In scena Andrea Lietti, Giovanni Longhin, Ilaria Longo, Nicola Lorusso, Roberto Marinelli, Paola Tintinelli, Marco Rizzo ed Elena Scalet danno vita a un’umanità sospesa, fragile e contemporanea. Otto personaggi si incrociano nello spazio di pochi minuti, alla ricerca di sesso, di un posto nel mondo, di amore, anche quando il significato stesso di questa parola sembra essersi fatto opaco e incerto.
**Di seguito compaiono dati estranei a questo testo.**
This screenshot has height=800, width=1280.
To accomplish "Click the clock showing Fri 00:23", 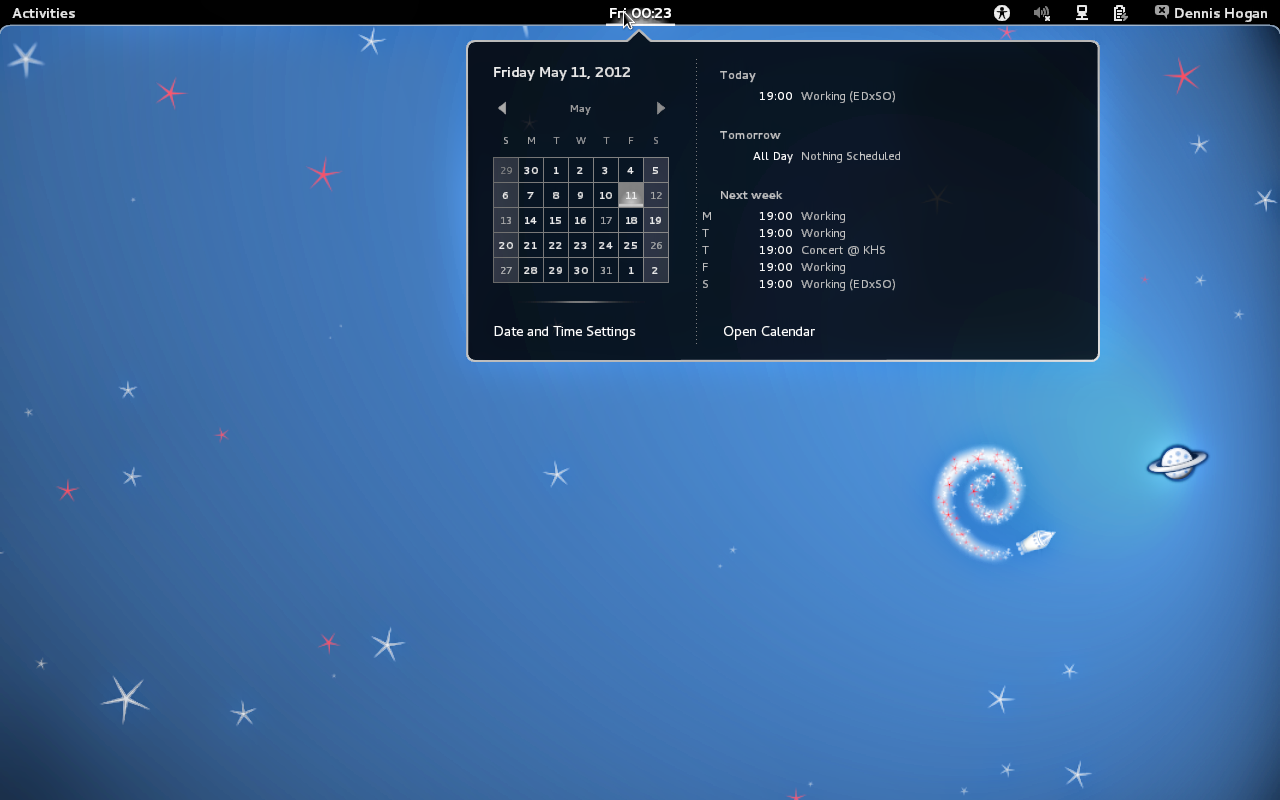I will (x=641, y=13).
La drammaturgia musicale alterna coralità e assoli, costruiti su canzoni dalle strutture inusuali, sostenute da una colonna sonora minimale ma pulsante. Groove funk ed echi cantautorali si intrecciano in un impianto sonoro essenziale, affidato a tre soli strumenti – basso, piano elettrico e batteria – e a una trama di voci che scandisce il ritmo emotivo dello spettacolo. Le musiche, prodotte negli studi Indiehub di Milano, dialogano con le scene e i costumi di Marina Conti, mentre le coreografie di Maja Delak trasformano i gesti quotidiani in danza, facendo della corsa di un vagone un respiro collettivo.
Ne emerge un musical d’autore ironico e lucidissimo, lontano dalla tradizione anglosassone e capace di raccontare con tenerezza le contraddizioni delle relazioni contemporanee. «Siamo tutti, inevitabilmente, un po’ fucked up», suggerisce lo spettacolo, restituendo senza moralismi l’imperfezione che accomuna i corpi e le storie in scena.

Accanto allo spettacolo, il 24 gennaio il Teatro Fontana ospita Il cuore scoperto. Per Ri-fare l’amore, una giornata pensata per approfondire i temi dell’amore e delle relazioni attraverso due appuntamenti che affiancano la visione teatrale. Nel pomeriggio, un cerchio di parola propone un laboratorio di ascolto e narrazione collettiva, uno spazio protetto di confronto emotivo, senza giudizio. In serata, il talk post show diventa un momento informale di dialogo su rivoluzioni amorose, modelli sociali e buone pratiche delle relazioni, con la partecipazione di Irene Manganini dell’Associazione Vanvera, Natalie Norma Fella, autrice e producer di podcast, e dello stesso Gipo Gurrado, coordinati da Martina Parenti.
«Dal cerchio al palco, per tornare a parlare di amore come pratica quotidiana e responsabilità condivisa» è il filo rosso di un progetto che unisce scena, ascolto e comunità, facendo del teatro non solo un luogo di rappresentazione, ma uno spazio vivo di relazione.